§ What you need to do: Pictures left aside, return the lines below exactly, from the one with "Given: Click the $1.35M TVL value" to the end, including both ends.

§ Data records:
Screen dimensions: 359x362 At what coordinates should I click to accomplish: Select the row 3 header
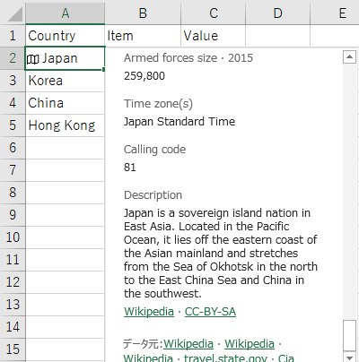(x=13, y=81)
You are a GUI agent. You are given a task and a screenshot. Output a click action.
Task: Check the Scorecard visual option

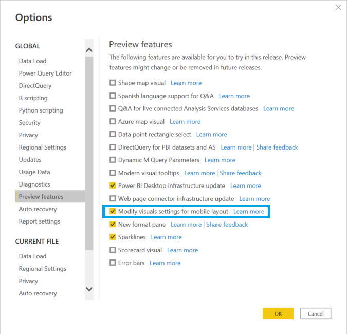tap(113, 250)
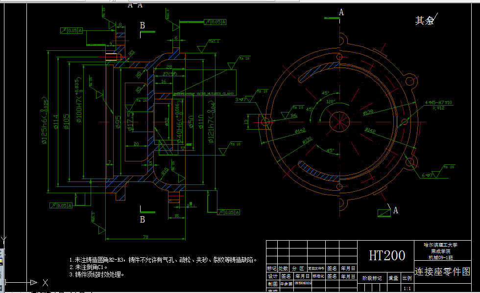The height and width of the screenshot is (293, 480).
Task: Click the datum label B above the left view
Action: 143,24
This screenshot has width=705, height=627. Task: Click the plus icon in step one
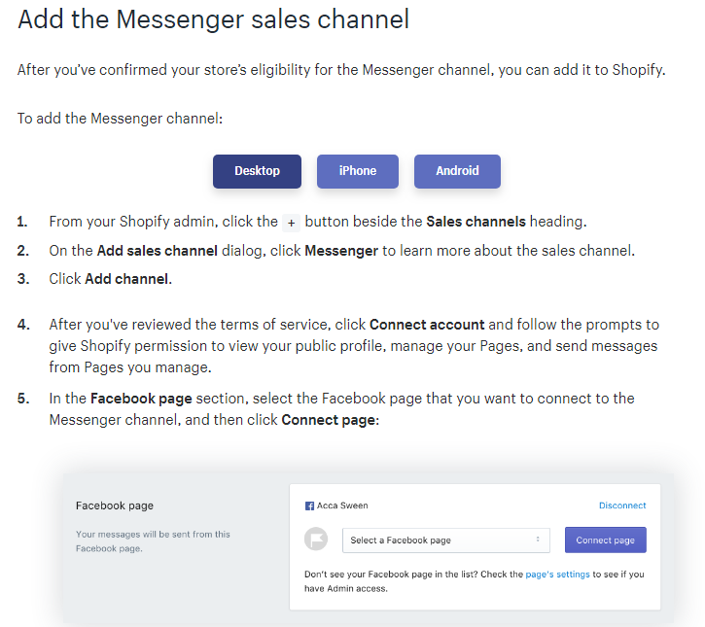pos(292,223)
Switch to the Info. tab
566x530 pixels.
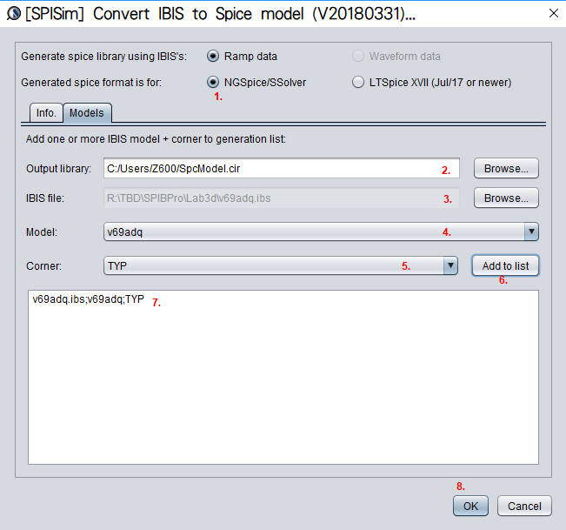click(x=46, y=113)
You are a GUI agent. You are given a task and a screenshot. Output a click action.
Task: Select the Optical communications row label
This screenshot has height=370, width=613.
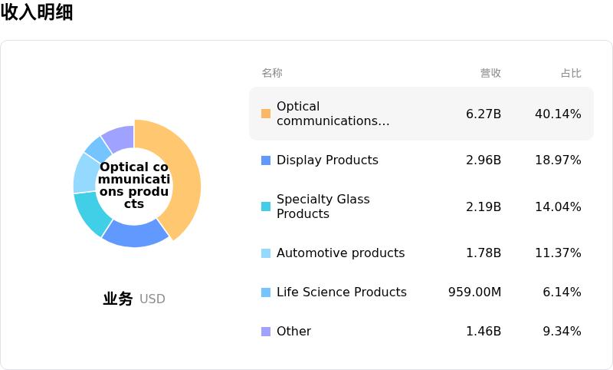coord(333,114)
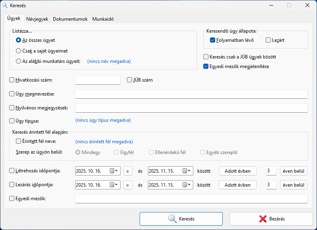
Task: Uncheck Egyedi mezők megjelenítése option
Action: (206, 66)
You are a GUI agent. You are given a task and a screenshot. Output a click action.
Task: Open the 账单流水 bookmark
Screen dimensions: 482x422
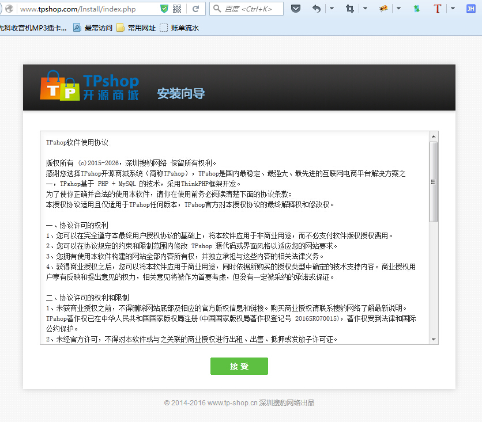click(179, 28)
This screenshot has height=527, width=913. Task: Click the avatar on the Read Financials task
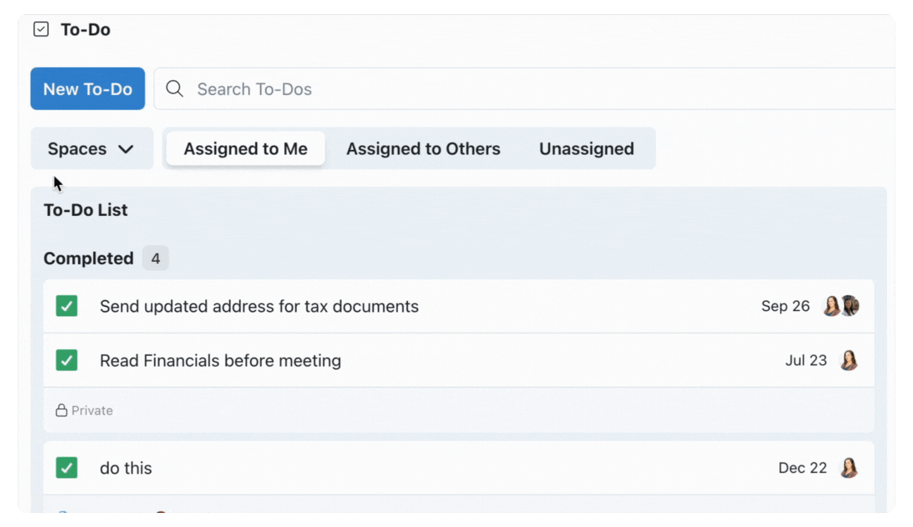pos(849,360)
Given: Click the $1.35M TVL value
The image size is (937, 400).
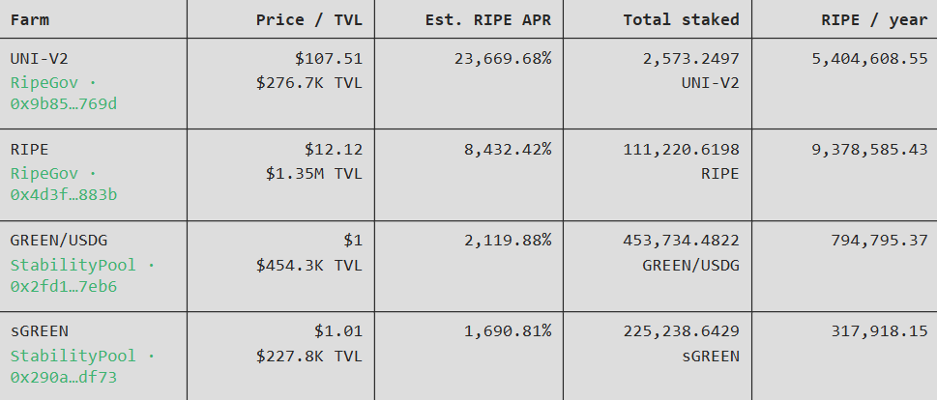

§ Expected answer:
Given: Click the $1.35M TVL value
The image size is (937, 400).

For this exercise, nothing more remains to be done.